Da qualche anno abbiamo sviluppato un’ossessione: collezioniamo aneddoti storiografici in cui determinate persone compiono gesti del tutto irrazionali ma al tempo stesso capaci di rappresentare intere epoche. Ad esempio: 
1939, Auschwitz: alcuni Oberscharführers nazisti consultano cataloghi e firmano ordini di piante e alberi per abbellire il campo. 
1986, Chernobyl: circa 1500 persone si rifiutano di lasciare la loro terra, di cui rimangono tuttora “residenti illegali”.
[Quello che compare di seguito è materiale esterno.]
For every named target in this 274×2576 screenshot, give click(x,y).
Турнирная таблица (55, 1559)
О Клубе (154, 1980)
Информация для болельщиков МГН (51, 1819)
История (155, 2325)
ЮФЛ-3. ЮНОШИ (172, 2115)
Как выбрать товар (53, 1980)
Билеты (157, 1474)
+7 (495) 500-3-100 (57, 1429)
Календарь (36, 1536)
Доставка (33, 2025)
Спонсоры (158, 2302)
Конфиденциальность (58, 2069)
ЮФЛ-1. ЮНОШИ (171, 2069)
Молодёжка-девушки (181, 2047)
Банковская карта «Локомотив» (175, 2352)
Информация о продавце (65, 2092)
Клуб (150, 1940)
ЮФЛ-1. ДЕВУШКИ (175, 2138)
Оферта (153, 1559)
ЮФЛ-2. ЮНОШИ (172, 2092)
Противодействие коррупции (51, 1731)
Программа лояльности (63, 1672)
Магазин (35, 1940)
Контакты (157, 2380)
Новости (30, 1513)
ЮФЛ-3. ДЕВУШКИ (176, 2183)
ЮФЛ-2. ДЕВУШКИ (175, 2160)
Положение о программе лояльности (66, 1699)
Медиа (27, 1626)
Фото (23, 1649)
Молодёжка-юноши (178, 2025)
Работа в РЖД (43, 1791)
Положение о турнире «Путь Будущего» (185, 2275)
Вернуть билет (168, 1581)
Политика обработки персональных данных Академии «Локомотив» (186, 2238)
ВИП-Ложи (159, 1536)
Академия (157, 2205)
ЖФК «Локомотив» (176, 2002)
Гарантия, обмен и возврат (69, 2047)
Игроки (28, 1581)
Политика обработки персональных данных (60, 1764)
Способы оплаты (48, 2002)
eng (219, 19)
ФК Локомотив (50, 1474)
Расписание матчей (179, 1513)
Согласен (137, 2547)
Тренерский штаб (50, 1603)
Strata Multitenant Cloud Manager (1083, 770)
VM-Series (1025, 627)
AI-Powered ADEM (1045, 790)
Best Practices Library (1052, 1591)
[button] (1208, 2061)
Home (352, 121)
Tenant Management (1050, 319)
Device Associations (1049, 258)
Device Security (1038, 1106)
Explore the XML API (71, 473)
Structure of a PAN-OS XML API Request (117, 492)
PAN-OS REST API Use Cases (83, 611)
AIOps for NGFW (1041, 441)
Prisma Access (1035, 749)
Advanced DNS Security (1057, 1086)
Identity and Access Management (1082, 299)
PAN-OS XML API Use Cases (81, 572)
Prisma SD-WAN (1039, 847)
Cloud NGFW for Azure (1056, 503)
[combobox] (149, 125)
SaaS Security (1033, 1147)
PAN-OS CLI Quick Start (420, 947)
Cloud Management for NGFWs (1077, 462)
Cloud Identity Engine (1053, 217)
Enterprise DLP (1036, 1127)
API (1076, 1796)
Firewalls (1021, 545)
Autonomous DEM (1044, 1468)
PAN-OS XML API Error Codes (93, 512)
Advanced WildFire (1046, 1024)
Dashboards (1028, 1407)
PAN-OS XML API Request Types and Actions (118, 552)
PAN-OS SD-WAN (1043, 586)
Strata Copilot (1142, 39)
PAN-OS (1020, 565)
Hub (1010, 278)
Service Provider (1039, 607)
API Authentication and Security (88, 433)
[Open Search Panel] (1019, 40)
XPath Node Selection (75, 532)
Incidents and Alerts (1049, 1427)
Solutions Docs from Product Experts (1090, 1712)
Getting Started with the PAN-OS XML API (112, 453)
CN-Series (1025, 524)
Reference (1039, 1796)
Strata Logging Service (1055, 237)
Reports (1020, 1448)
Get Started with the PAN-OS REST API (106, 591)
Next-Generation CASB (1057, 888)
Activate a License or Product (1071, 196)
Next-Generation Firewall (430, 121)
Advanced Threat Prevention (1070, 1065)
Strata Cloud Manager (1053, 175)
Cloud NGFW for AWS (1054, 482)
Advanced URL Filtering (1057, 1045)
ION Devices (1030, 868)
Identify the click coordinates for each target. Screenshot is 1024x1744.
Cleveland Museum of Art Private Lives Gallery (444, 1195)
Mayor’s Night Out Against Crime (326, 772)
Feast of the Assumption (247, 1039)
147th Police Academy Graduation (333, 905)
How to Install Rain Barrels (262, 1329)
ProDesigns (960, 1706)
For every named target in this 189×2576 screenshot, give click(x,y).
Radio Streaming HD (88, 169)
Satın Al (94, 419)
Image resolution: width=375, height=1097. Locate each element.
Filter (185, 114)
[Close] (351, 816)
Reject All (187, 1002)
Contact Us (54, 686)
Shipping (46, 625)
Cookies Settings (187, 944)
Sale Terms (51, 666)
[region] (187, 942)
1871, Parigi: rivoluzionari Comunardi posano sulle barricate per delle fotografie, grazie alle quali la polizia li identifica e fucila.

In questo progetto vorremmo studiare alcuni momenti iconici in cui qualcuno ha fatto qualcosa che nessuno si sarebbe mai aspettato. Alcuni aneddoti saranno usati come vero e proprio materiale scenico dello spettacolo: l’idea è quella di avviare un progetto di ricerca su queste brevi storie paradossali, partendo da un loro reenactment basilare, ma lavorando sulla decostruzione del costume d’epoca, sulla ricodificazione dell’immagine e del suo contesto e sull’innesto di elementi docufictionali, nel tentativo di trasfigurare gli aneddoti e metterli in risonanza gli uni con gli altri, per arrivare a una specie di “mappa del paradosso” come strumento per ripensare la Storia. Il nostro sguardo si volge alla Storia spinto soprattutto dalle urgenze del presente: secondo molti pensatori contemporanei l’intelligenza collettiva sta diminuendo, mentre i comportamenti individuali e collettivi si orientano verso l’irrazionalità. Forse vogliamo collezionare e mettere in scena aneddoti paradossali della storia perché avvertiamo come paradossale l’epoca in cui ci troviamo: ma questa per ora è solo una domanda che ci facciamo, e che lasciamo sospesa.